Nach etwa 33 km sind wir wieder in Mammendorf zurück. Bevor wir die altbekannte Kontrollstelle erreichen, dürfen wir etwas innerhalb, erst noch fast die Ortschaft umrunden. Greppi lässt sich von einer Markierung irritieren und meint, wir sollen nach links weiterziehen. Nach Beratung und einem kurzen Abstecher kehren wir aber doch wieder zu unserem alten Weg zurück, was sich kurz danach auch als richtig erweist. Aber uns wieder 200 Meter Zusatzweg einbringt.

Der Weg zurück nach Hattenhofen ins Ziel ist heuer komplett neu. Mir gefällt er besser, weil die alte Streckenführung doch sehr windanfällig war. Plötzlich setzt sich Jan von uns ab. Bergauf haut er den Turbo rein, Greppi und ich mögen nicht so recht nachziehen. Als er sich schon ein paar hundert Meter von uns abgesetzt hat, juckt’s mich doch, ihn wieder einzuholen und mache mich auf die Jagd.

Die letzte Kontrollstelle ist schon in Sichtweite von Hattenhofen. Ich bin der 250. heute, der sich seinen Stempel abholen kommt. Janosch ist nur mehr hundert Meter vor mir, das gibt mir die Motivation jetzt auch noch bergauf zu Laufen.

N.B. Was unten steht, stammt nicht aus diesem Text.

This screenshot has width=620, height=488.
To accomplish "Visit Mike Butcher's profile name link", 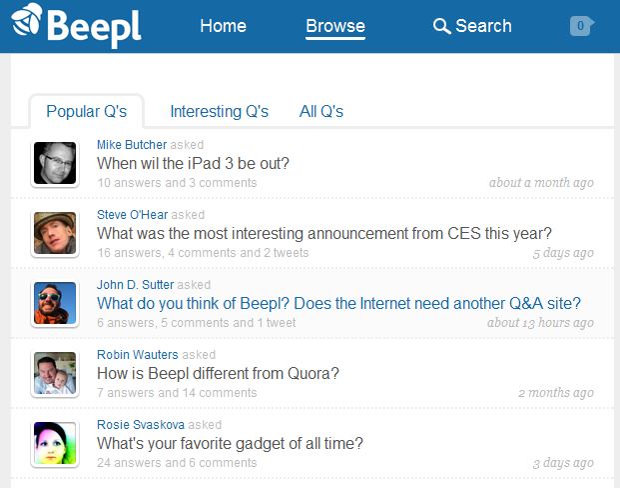I will 132,145.
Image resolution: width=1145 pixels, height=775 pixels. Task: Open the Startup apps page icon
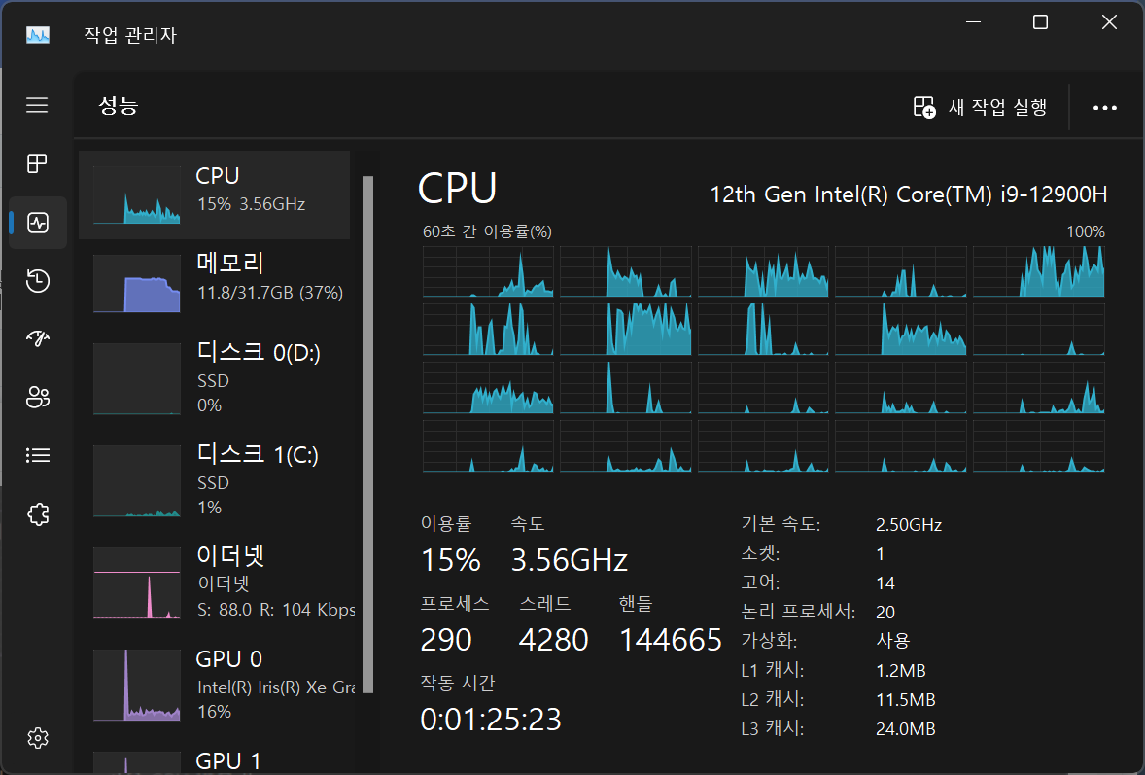point(37,338)
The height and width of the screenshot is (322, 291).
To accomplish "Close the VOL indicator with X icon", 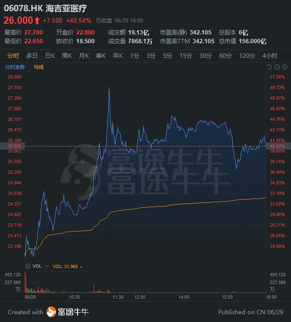I will click(x=28, y=266).
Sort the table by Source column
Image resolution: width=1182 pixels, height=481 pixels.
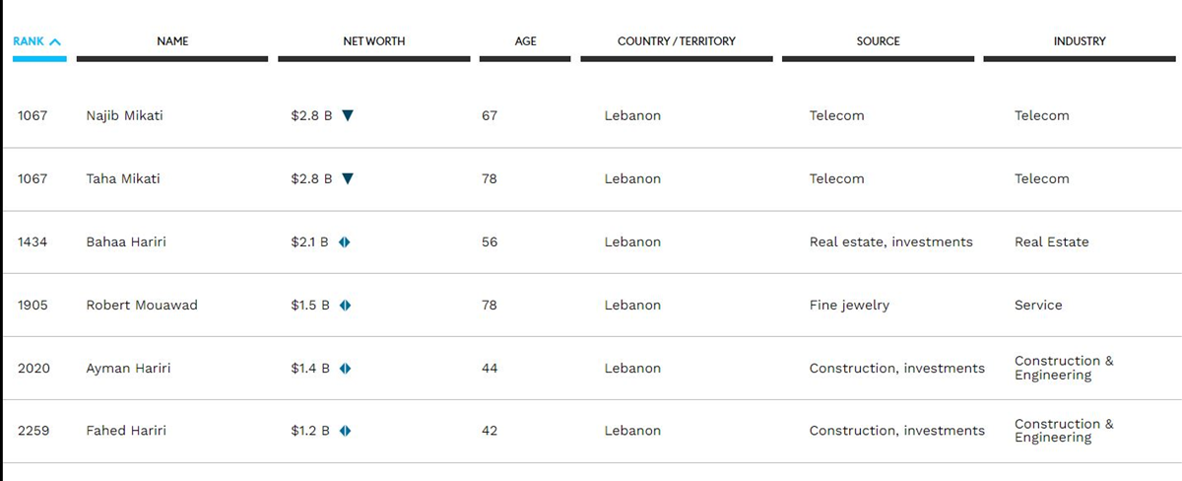click(x=879, y=41)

Gemeinsam erreichen wir die Sporthalle und somit das Ziel. Charly wartet bereits seit einer guten Stunde, irgendwas mit 4.40 hat er gebraucht. Sein Schweinsbraten ist schon fast wieder verdaut.

„Basst scho“, wie wir Bayern zu sagen pflegen. Bis auf die ausgefallene Moorwanderung war alles wieder super. Da samma beim nächsten Mal sicher wieder dabei.